--- Data shown ---

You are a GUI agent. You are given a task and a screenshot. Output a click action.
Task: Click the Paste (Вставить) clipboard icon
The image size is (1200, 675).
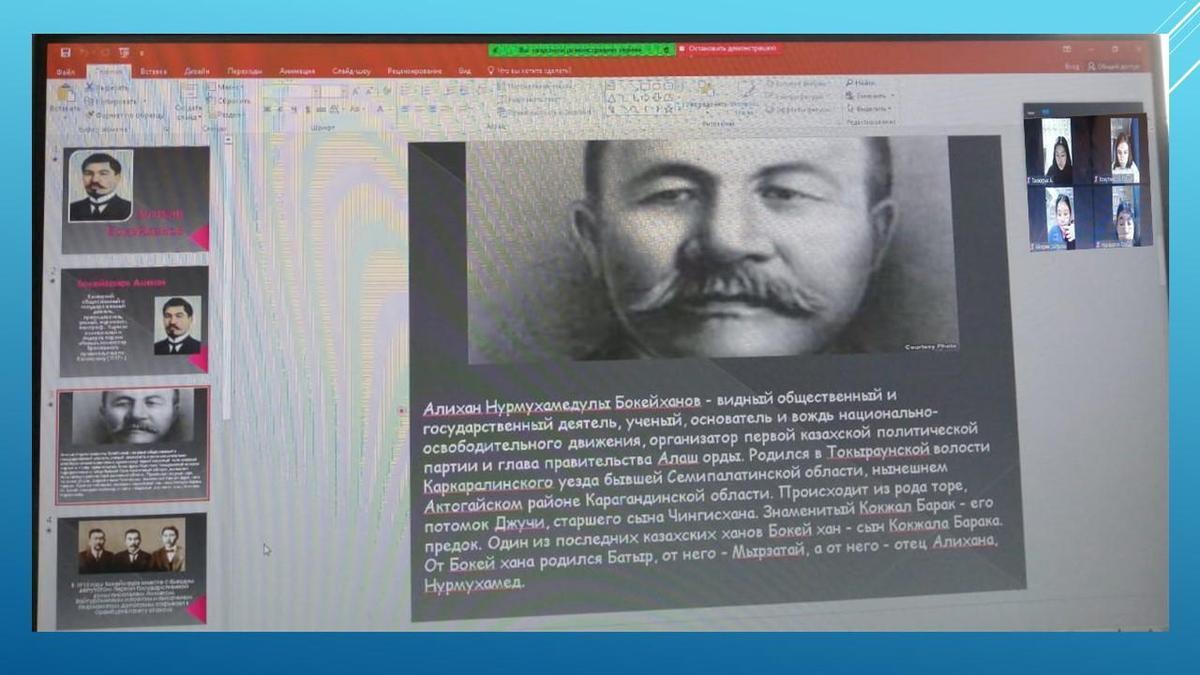click(x=65, y=93)
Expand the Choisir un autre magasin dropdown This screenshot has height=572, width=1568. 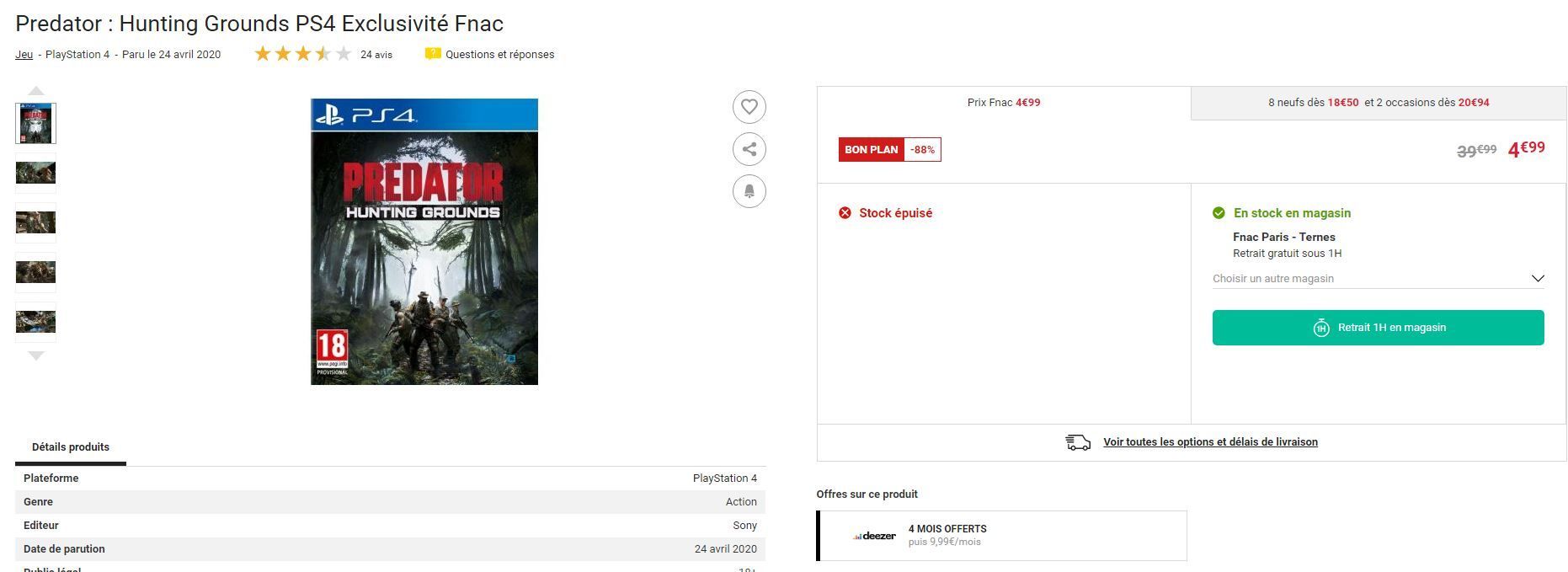click(1378, 279)
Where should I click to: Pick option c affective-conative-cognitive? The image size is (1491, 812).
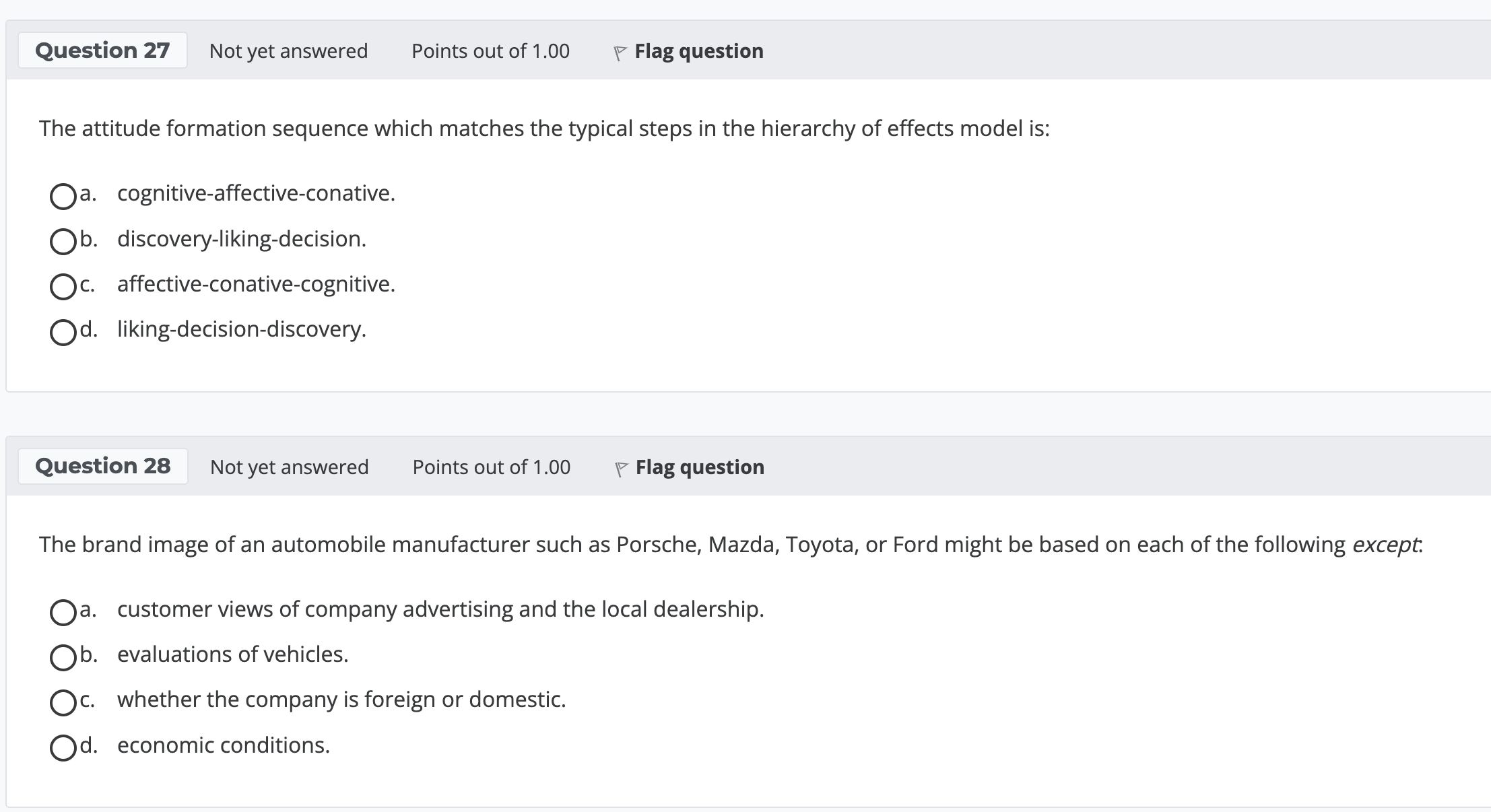click(63, 286)
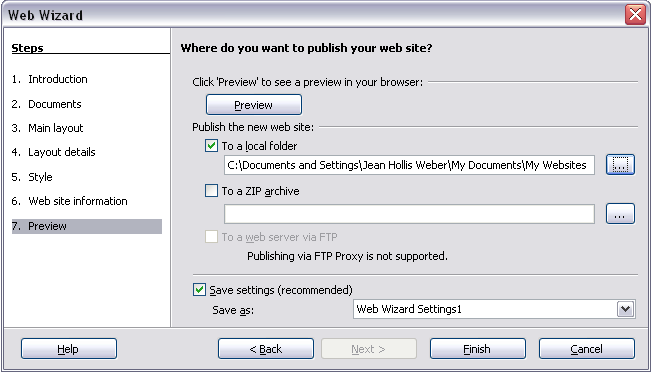Toggle 'Save settings (recommended)' checkbox
Viewport: 651px width, 373px height.
(199, 290)
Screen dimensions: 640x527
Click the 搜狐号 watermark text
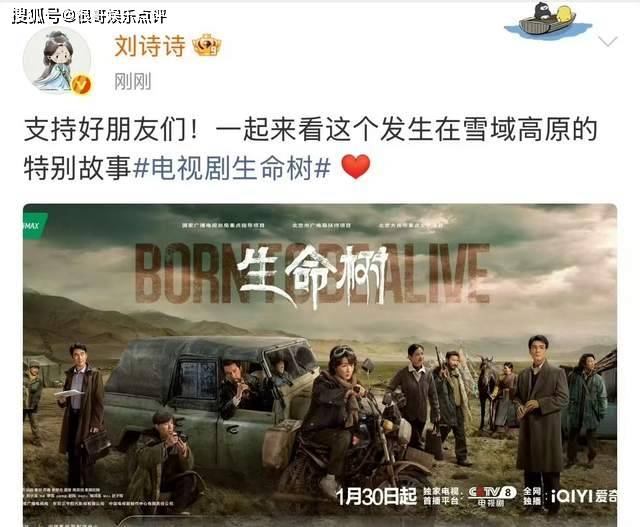(38, 16)

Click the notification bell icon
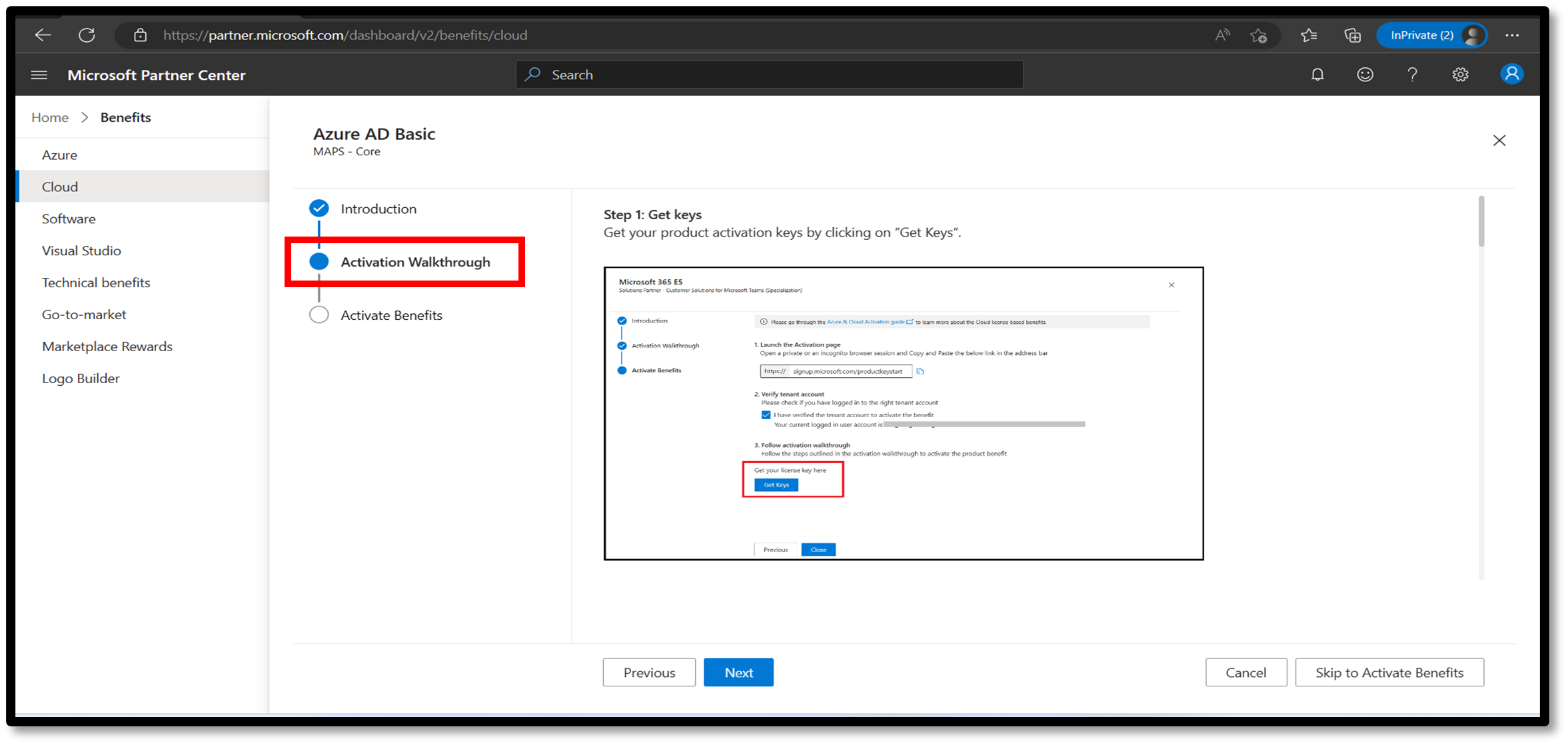1317,75
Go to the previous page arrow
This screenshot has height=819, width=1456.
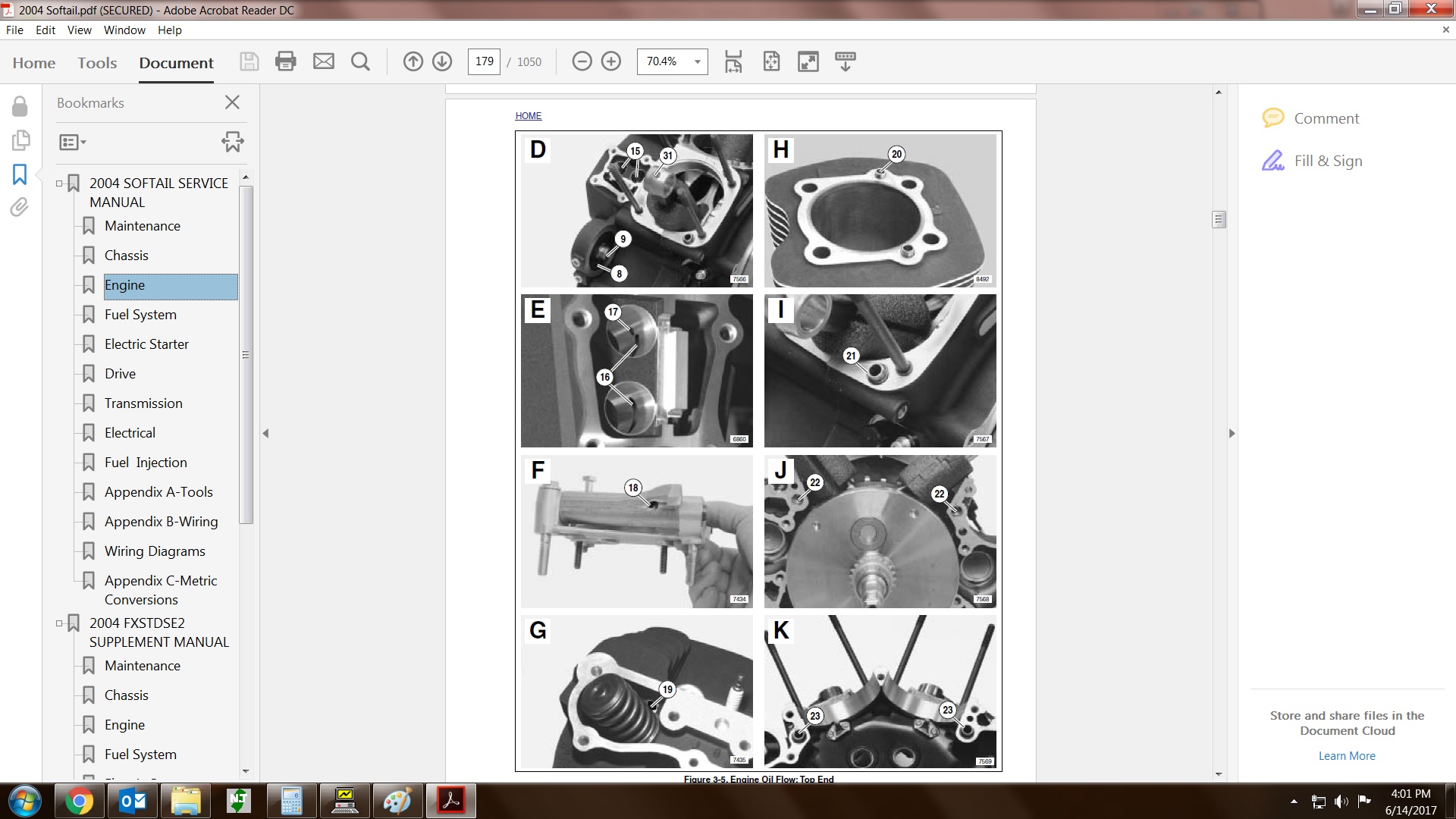pos(413,61)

---

# Do this:
Rewrite the lines from the one containing "Screen dimensions: 640x527" through the end of the material, inclusive, replacing "previous page arrow" with "next page arrow" and keeping everything else the same. Omit the pictures from your answer.

# Solution to the exercise:
Screen dimensions: 640x527
Click the 搜狐号 watermark text
(38, 16)

Click the notification bell icon
1317,75
Go to the next page arrow
This screenshot has height=819, width=1456.
pos(413,61)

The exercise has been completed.